We did 50 shirts with dye-sub with a pre-treatment. It took about 2-3 hours to fill the order, soup-to-nuts.
Hey binki.. not to go off topic.. but can i ask what kinda dyesub you are doing.. (as to the make).. You are the only other person ive heard of on this forum who does the pretreat.. (we do a pretreat on our dyesub also)..
lol.. also what part of so cal...we are in pasadena
Well, we had a rush order and we had planned on using the duracotton product so we ordered 50/50 shirts. As it turned out, the duracotton paper jammed in our printer so we used the duracotton paper as a pretreatment to the dyesub. We used an epson 1280 with sublijet IQ inks. It was a one color job with just lettering and if we had a vinyl printer or a little more lead time we would have done vinyl or ordered transfers.
As it turned out, we could get 3 prints per sheet so our cost to print was low. The time was taken up with the duracotton pretreat on one time/temperature and then the dyesub at another.
We only did the pre-treat because of the 50/50 on the shirt.

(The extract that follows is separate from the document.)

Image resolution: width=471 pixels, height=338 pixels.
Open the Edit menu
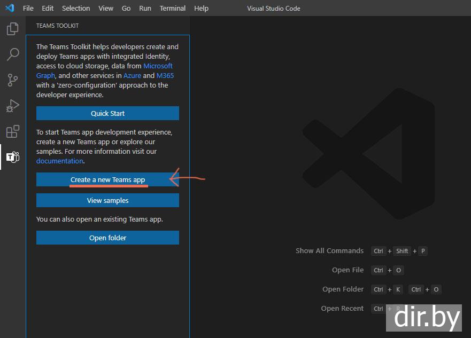pyautogui.click(x=48, y=8)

If it had more poly content we would have just gone with straight dyesub.
aww ..okay.. I was just curious if you were doing the same as us.. I use an okidata.. and a new product called soft coat.. which i spray on with a hvlp sprayer.. I always do 50/50 shirts as im not a big fan of 100 poly. ..
Hi, Can you tell me more about this pre treatment you use for dye- sub, I like the 50-50 better than poly, you know the usual, whats the name ,were do you get it, aplications that work best etc. this sounds really interesting.